To recap, the original question was: should we change StressNewTest to pass 
ONLY if it is able to successfully run all new/changed tests 50 times 
(eliminating the existing loophole exempting PRs that touch 25 or more files)?

So far a handful of people have expressed support, but many have 
questions/concerns:
- One concern was mis-counting of test files touched.  As of today this is now 
fixed.
- A big concern was that it might become more difficult to pass all required PR 
checks.
- Another concern was that the current timeout of 6 hours might be too high / 
too low.
- An alternative was suggested to keep the loophole but maybe increase the 
threshold required to get the free pass.
- If we’re going to raise the bar on any required PR check, maybe we should 
consider making it non-required.

Let’s extend the comment period until the end of next week (Friday Mar 20) in 
hopes of converging on a solution everybody is happy with (even if it isn’t 
what was originally proposed).


> On Mar 6, 2020, at 4:51 PM, Donal Evans <doev...@pivotal.io> wrote:
> 
> With fairly apt timing, we've recently had a PR merged (
> https://github.com/apache/geode/pull/4745) that introduced a test that has
> resulted in fairly consistently flaky failures in the pipeline (JIRA
> ticket: https://issues.apache.org/jira/projects/GEODE/issues/GEODE-7843).

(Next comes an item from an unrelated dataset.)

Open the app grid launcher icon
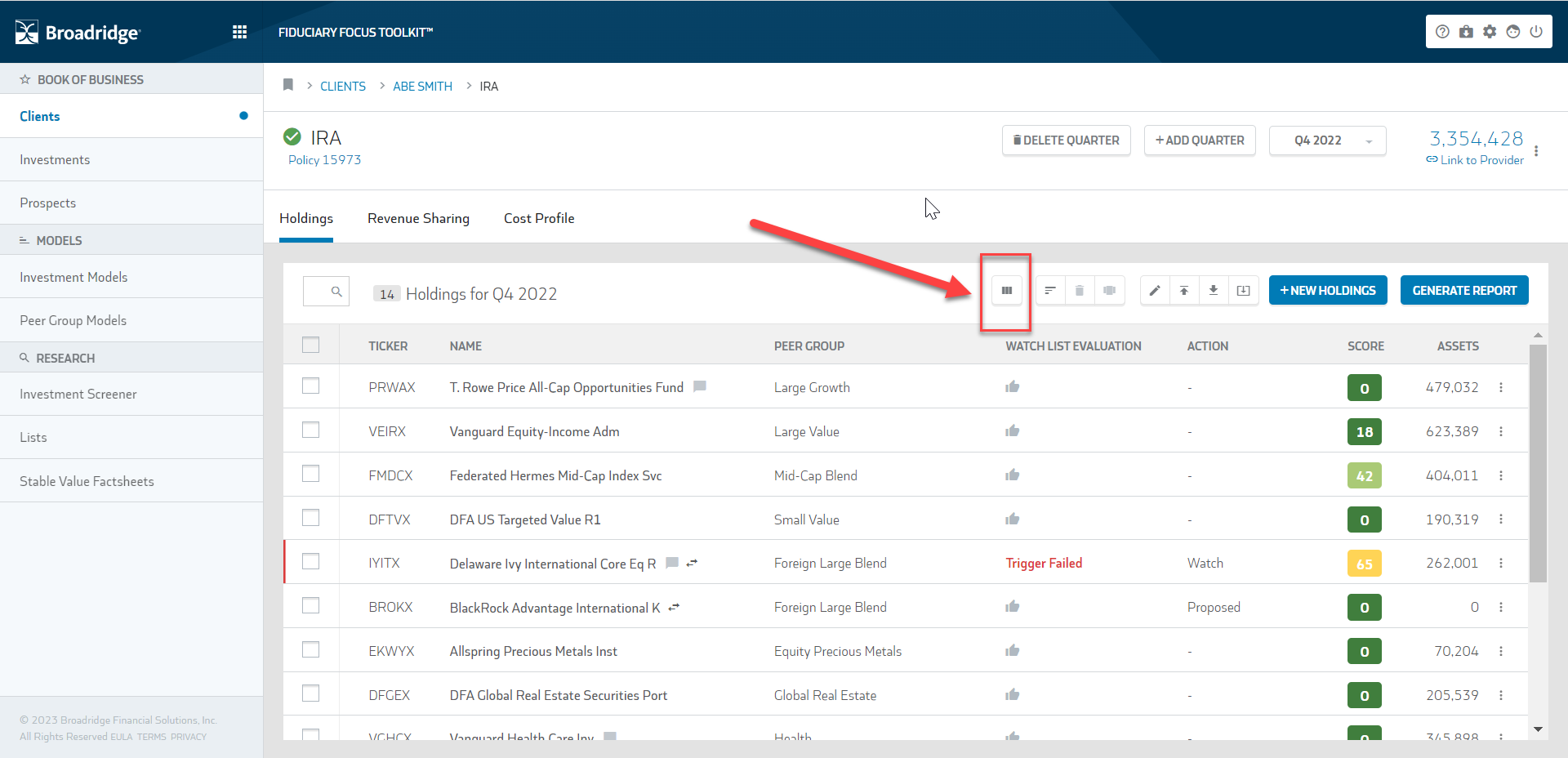tap(239, 32)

> The PR was quite large and touched/created a lot of tests, so StressNewTest
> never ran on it:
> https://concourse.apachegeode-ci.info/builds/136784#L5e3ac3fc:2. Given how
> frequently the test is failing in the pipeline (11 failures on various
> IntegrationTest jobs over the past 6 commits), it seems very likely that
> had StressNewTest been allowed to run, this issue would have been caught at
> the PR stage and could have been remedied then, instead of resulting in a
> nearly constantly red pipeline.
> 
> I've already given my +1 to this proposal, but this situation has prompted
> me to make it a +2.
> 
> On Fri, Mar 6, 2020 at 1:46 PM Donal Evans <doev...@pivotal.io> wrote:
> 
>> With fairly apt timing, we've recently had a PR merged (
>> https://github.com/apache/geode/pull/4745) that introduced a test that
>> has resulted in fairly consistently flaky failures in the pipeline (JIRA
>> ticket: https://issues.apache.org/jira/projects/GEODE/issues/GEODE-7843).

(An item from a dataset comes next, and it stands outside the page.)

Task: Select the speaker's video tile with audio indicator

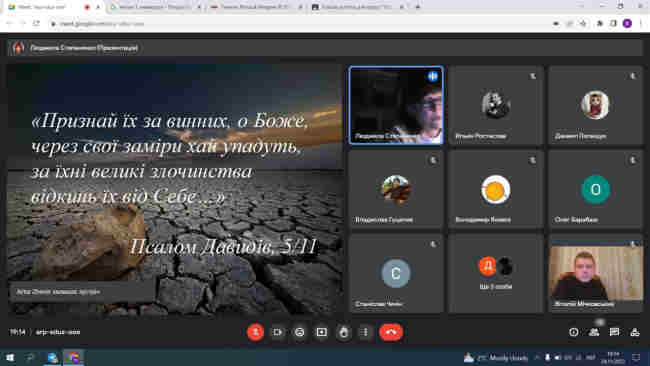Action: [396, 105]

>> The PR was quite large and touched/created a lot of tests, so StressNewTest
>> never ran on it:
>> https://concourse.apachegeode-ci.info/builds/136784#L5e3ac3fc:2. Given
>> how frequently the test is failing in the pipeline (11 failures on various
>> IntegrationTest jobs over the past 6 commits), it seems very likely that
>> had StressNewTest been allowed to run, this issue would have been caught at
>> the PR stage and could have been remedied then, instead of resulting in a
>> nearly constantly red pipeline.
>> 
>> I've already given my +1 to this proposal, but this situation has prompted
>> me to make it a *+1*.
>> 
>> On Tue, Mar 3, 2020 at 2:08 PM Anilkumar Gingade <aging...@pivotal.io>
>> wrote:
>> 
>>> The stress test is to identify the flaky-ness within the test; and
>>> assuming
>>> any changes to the test may have introduced the flaky-ness.
>>> It's about paying the cost upfront or later when the test is determined to
>>> be flaky.
>>> If 25+ tests have been changed in a PR, the cost of running stress test
>>> for
>>> those;  and gating the PR for so long.

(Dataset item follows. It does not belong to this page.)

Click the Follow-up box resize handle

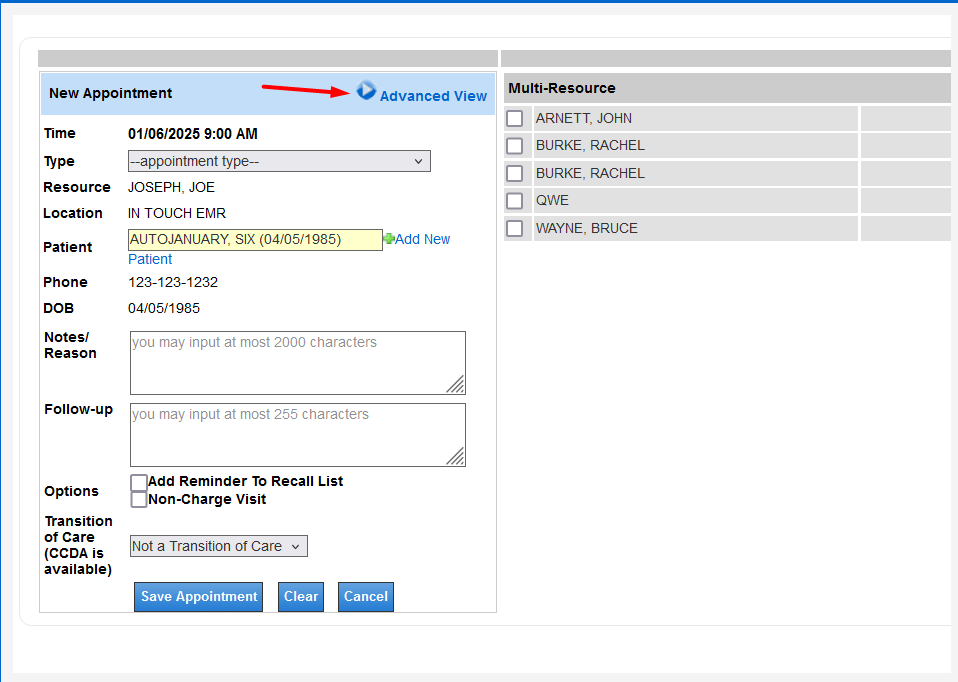(x=455, y=456)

>>> Knowing how much pain it causes to fix a flaky test after a certain/long
>>> duration of time; I am +1 for doing this change.
>>> 
>>> On Tue, Mar 3, 2020 at 10:06 AM Dan Smith <dsm...@pivotal.io> wrote:
>>> 
>>>> What's the current timeout for StressNewTest? Maybe if we just up the
>>>> threshold to 100 tests or so and up the timeout to match we can catch
>>>> pretty much all PRs.
>>>> 
>>>> I'm not sure why the job is flagging more tests than it should. It looks
>>>> like at some point @rhoughon changed it to read the merge base from some
>>>> file created by concourse as an optimization [1] - I suspect maybe that
>>>> file is inaccurate?
>>>> 
>>>> I originally wrote this job. It's definitely not a panacea, it will only
>>>> catch a new flaky test if
>>>> - the test is really flaky (likely to fail more than 1/50 times)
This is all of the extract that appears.